The central bank of the United Arab Emirates plans to issue broad regulations governing the housing mortgage industry by the middle of this year, aiming to ensure the stability of the sector, two sources familiar with the matter said on Sunday.
“The final pieces of the new mortgage regulations are being put together. It could be ready for issue by June this year,” one of the sources told Reuters, declining to be named because the information has not yet been made public.
The regulations will deal with all important aspects of mortgage lending, the source said without going into details. A central bank spokesman declined to comment.
The source said the regulations would be discussed before being finalised with the Emirates Banks Association, the banking industry body, as well as with individual banks.
“There will be uniform criteria for housing finance. Banks and financial institutions involved in mortgages will have to adhere to the new regulations,” a second source said.
The new rules would include, but be much wider in scope than, the mortgage limits which were introduced by the central bank at the end of last year.

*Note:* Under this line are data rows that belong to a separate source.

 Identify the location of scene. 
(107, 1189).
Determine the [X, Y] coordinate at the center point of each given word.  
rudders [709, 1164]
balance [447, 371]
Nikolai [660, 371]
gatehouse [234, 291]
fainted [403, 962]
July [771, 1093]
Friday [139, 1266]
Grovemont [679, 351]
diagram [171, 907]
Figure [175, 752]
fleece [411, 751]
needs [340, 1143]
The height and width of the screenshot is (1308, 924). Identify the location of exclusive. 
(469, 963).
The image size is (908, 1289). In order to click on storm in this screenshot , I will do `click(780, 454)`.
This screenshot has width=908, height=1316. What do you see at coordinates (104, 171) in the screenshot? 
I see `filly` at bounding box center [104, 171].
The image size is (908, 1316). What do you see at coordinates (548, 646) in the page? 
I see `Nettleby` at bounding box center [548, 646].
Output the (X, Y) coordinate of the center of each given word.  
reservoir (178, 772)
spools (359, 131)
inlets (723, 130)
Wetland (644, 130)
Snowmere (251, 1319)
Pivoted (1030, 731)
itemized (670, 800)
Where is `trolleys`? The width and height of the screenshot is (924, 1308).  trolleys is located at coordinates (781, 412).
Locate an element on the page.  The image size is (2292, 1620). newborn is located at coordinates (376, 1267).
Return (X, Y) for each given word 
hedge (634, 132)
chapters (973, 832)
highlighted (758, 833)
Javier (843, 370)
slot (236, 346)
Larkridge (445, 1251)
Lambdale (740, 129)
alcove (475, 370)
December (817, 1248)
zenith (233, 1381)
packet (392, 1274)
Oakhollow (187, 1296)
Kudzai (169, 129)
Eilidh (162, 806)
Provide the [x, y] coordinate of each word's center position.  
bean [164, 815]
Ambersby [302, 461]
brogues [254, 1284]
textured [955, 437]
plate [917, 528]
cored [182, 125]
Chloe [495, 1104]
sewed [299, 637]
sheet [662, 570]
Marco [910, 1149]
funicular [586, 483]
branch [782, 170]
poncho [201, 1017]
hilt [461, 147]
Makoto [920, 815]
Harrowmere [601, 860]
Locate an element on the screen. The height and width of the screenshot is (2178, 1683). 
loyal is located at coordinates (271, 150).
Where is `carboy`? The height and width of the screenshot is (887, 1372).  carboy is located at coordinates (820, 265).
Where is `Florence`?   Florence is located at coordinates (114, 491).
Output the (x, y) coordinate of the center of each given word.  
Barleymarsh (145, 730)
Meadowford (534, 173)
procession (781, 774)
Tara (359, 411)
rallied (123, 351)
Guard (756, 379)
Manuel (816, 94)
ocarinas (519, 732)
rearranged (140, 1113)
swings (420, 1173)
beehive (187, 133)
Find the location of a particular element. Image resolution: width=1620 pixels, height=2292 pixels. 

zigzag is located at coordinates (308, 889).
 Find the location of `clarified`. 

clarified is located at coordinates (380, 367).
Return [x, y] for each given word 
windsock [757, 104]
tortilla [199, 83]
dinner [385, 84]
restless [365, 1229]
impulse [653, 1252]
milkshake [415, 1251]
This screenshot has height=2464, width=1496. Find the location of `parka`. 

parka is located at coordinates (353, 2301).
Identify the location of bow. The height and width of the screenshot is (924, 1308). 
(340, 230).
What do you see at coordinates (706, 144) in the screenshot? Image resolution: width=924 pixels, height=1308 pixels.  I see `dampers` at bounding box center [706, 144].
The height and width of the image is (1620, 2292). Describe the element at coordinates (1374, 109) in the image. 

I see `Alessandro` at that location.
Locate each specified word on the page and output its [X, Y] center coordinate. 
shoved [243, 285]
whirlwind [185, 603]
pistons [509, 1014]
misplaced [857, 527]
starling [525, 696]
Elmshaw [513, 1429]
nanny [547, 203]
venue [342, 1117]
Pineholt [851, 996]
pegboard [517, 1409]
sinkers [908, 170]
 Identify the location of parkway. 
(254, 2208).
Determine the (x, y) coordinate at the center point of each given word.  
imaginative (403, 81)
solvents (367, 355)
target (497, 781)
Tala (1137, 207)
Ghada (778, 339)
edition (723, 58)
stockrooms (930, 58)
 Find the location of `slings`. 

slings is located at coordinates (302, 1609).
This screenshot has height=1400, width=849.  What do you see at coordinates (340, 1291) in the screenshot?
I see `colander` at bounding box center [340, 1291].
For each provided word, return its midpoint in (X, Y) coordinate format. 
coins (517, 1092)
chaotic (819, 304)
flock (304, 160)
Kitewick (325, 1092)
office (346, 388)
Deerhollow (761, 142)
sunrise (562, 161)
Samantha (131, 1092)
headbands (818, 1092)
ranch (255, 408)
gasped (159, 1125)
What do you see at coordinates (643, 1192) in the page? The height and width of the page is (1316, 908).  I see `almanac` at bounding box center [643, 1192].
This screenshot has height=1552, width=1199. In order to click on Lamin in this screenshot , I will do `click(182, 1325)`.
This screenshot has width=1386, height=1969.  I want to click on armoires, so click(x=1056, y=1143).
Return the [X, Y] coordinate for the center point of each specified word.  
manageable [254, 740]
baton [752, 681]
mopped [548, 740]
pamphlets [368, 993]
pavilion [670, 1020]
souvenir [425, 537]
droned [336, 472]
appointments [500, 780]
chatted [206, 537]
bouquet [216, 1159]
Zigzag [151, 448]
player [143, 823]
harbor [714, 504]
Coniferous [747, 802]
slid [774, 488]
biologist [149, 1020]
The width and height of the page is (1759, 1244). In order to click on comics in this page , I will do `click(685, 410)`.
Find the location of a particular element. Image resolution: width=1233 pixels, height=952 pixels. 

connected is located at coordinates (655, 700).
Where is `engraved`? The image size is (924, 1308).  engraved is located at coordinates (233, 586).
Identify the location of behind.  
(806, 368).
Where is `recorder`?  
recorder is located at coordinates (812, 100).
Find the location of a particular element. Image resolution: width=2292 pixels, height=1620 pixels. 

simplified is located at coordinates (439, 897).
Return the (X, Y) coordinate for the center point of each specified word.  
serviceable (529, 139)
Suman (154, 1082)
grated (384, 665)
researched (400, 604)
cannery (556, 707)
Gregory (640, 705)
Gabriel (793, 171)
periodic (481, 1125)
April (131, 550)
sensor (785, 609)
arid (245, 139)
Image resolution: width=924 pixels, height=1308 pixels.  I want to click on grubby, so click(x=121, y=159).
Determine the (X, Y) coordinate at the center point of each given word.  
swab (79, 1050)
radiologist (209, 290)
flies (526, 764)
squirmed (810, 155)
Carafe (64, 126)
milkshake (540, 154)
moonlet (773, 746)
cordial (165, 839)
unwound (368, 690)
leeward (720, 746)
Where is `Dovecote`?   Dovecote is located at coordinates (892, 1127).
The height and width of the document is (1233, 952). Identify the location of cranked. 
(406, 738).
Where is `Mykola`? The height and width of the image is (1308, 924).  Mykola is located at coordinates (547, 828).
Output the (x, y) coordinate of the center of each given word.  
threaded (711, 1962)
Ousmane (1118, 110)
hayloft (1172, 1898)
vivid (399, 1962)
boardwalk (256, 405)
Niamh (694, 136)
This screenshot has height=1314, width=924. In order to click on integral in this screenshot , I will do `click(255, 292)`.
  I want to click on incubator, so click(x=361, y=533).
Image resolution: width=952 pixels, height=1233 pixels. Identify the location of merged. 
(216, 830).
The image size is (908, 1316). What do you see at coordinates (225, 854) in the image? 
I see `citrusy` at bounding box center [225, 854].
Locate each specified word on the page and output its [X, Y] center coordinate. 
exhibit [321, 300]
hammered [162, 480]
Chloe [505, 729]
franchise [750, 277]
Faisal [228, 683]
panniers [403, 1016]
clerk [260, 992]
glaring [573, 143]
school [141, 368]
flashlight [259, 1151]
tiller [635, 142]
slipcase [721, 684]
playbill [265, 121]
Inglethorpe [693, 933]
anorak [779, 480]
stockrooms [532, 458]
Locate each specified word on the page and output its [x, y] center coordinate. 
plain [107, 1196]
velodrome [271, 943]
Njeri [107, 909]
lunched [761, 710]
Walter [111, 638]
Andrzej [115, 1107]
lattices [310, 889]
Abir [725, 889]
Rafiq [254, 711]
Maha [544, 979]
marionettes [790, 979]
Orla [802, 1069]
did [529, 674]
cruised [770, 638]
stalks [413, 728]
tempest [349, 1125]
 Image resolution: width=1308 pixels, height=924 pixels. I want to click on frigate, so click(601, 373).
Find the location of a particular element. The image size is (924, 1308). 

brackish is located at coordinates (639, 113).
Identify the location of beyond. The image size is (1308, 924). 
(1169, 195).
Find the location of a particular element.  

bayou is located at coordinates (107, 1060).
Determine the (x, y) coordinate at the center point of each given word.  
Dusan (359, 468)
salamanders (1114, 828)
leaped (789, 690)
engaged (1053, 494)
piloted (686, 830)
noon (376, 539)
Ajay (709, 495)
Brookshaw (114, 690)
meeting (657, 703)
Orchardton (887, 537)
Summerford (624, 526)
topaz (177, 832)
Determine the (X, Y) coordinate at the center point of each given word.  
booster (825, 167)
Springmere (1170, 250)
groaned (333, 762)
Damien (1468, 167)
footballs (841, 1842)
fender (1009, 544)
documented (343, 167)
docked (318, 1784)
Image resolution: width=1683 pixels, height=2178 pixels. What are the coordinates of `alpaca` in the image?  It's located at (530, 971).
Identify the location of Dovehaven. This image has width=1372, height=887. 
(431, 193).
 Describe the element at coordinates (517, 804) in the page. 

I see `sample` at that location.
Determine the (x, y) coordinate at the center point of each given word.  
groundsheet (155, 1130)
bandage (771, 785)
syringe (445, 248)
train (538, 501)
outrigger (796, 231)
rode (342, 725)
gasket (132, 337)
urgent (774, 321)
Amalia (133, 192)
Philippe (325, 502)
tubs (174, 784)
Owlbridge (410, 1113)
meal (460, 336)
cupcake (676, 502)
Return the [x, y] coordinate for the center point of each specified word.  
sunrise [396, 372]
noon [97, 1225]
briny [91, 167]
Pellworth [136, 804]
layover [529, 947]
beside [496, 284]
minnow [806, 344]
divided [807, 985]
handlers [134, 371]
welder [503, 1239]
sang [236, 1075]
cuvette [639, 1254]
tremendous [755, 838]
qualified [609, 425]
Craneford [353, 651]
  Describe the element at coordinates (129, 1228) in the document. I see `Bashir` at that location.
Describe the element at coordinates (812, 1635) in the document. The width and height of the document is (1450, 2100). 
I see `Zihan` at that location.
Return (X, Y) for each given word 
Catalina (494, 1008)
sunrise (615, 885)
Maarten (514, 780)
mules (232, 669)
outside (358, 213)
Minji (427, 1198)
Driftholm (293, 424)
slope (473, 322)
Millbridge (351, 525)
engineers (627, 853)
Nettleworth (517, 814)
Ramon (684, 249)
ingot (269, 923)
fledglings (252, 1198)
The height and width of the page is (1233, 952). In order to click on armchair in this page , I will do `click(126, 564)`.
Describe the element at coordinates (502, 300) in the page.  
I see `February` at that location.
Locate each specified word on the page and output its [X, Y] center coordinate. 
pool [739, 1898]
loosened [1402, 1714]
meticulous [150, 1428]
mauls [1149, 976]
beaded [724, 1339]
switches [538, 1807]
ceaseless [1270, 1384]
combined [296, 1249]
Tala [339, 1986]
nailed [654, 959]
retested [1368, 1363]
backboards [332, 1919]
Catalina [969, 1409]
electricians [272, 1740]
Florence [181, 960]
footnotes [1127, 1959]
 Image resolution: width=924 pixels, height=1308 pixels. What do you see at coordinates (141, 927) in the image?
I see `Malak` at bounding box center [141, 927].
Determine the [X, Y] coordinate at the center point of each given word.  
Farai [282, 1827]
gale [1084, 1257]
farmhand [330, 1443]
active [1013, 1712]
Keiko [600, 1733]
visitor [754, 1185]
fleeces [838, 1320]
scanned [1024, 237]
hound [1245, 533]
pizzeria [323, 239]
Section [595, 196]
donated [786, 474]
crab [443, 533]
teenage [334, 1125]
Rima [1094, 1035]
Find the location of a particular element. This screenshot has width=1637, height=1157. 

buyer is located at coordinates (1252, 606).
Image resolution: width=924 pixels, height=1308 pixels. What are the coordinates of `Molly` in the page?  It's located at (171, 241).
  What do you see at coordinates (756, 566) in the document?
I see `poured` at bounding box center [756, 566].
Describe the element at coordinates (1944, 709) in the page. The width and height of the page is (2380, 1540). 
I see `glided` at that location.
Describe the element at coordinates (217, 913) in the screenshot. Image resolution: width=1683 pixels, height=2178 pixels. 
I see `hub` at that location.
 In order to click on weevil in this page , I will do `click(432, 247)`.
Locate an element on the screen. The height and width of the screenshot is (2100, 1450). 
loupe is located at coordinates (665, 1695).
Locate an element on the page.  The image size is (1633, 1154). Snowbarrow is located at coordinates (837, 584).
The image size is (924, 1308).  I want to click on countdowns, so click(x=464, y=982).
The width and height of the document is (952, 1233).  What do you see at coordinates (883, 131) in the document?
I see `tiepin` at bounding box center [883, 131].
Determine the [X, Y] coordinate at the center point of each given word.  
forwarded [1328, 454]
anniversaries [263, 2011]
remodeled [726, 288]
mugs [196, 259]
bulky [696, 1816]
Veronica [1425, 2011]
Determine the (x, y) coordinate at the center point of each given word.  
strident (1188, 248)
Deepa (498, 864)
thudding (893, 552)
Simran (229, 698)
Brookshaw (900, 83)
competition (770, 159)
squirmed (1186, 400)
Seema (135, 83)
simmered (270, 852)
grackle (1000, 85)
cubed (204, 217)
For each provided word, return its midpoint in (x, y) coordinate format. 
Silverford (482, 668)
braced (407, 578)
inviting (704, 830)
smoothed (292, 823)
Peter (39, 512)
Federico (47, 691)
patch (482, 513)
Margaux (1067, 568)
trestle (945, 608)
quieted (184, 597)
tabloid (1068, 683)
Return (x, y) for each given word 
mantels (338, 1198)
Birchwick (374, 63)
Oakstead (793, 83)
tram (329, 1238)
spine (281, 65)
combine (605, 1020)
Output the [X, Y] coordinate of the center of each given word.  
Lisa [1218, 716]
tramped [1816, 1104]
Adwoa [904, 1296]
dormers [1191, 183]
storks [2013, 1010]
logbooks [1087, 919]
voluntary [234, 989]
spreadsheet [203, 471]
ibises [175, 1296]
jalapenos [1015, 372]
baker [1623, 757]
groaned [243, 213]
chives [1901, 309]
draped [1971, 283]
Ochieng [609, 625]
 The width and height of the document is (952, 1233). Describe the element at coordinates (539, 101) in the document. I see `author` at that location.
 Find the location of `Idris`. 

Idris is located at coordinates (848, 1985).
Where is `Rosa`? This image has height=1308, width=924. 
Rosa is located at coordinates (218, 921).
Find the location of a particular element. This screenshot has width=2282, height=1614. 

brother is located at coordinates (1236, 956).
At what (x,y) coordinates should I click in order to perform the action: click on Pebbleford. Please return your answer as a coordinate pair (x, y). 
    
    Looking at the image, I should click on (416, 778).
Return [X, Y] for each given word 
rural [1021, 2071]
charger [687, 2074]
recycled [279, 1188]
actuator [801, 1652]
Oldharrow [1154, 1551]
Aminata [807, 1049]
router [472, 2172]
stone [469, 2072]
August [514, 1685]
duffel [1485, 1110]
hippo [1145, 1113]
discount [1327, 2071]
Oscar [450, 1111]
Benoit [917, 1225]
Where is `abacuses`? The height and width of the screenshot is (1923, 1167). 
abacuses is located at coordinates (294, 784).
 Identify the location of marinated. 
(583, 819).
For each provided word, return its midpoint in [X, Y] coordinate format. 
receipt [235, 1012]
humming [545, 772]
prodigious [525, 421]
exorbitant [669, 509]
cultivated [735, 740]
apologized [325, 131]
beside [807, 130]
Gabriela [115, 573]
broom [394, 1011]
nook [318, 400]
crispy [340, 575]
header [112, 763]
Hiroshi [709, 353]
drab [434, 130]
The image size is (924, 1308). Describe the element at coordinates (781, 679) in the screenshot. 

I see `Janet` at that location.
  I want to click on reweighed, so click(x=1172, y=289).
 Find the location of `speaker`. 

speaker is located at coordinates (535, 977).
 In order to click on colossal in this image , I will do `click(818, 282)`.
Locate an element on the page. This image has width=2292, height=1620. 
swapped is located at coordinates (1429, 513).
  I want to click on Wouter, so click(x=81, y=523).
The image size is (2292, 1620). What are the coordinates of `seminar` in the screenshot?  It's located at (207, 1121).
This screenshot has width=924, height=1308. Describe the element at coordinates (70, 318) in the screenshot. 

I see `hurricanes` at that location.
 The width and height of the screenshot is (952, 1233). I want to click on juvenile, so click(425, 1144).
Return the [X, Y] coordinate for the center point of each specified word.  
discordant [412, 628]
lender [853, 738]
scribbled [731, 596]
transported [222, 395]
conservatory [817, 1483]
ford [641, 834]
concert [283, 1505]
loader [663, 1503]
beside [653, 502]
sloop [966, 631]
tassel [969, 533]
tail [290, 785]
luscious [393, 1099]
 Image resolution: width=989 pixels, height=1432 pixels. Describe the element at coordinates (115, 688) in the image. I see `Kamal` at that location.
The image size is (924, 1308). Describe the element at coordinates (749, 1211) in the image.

Those limits capped mortgages taken out by foreigners at 50 percent of the property’s value for a first purchase of a home, and 40 percent for second and subsequent homes. Caps for UAE citizens were set at 70 percent and 60 percent.
Commercial banks, complaining they were not consulted about the caps, are lobbying the central bank to relax them and delay implementation on the grounds they could disrupt the UAE property market’s slow recovery from the crash of recent years.
The sources declined to comment on Sunday on whether the mortgage caps were likely to be relaxed. The central bank is believed to be keen to prevent the growth of another real estate bubble in the UAE, after the bursting of a bubble formed in the mid-2000s hit the economy hard.
Philip Ward, chief executive of Abu Dhabi Finance, a major provider of mortgages in the UAE, said the central bank’s broad regulations, if well-designed, could benefit the industry.
“Clearly, regulations are better than no regulations because it brings clarity to lenders, developers and customers for a better understanding of their rights and responsibilities.”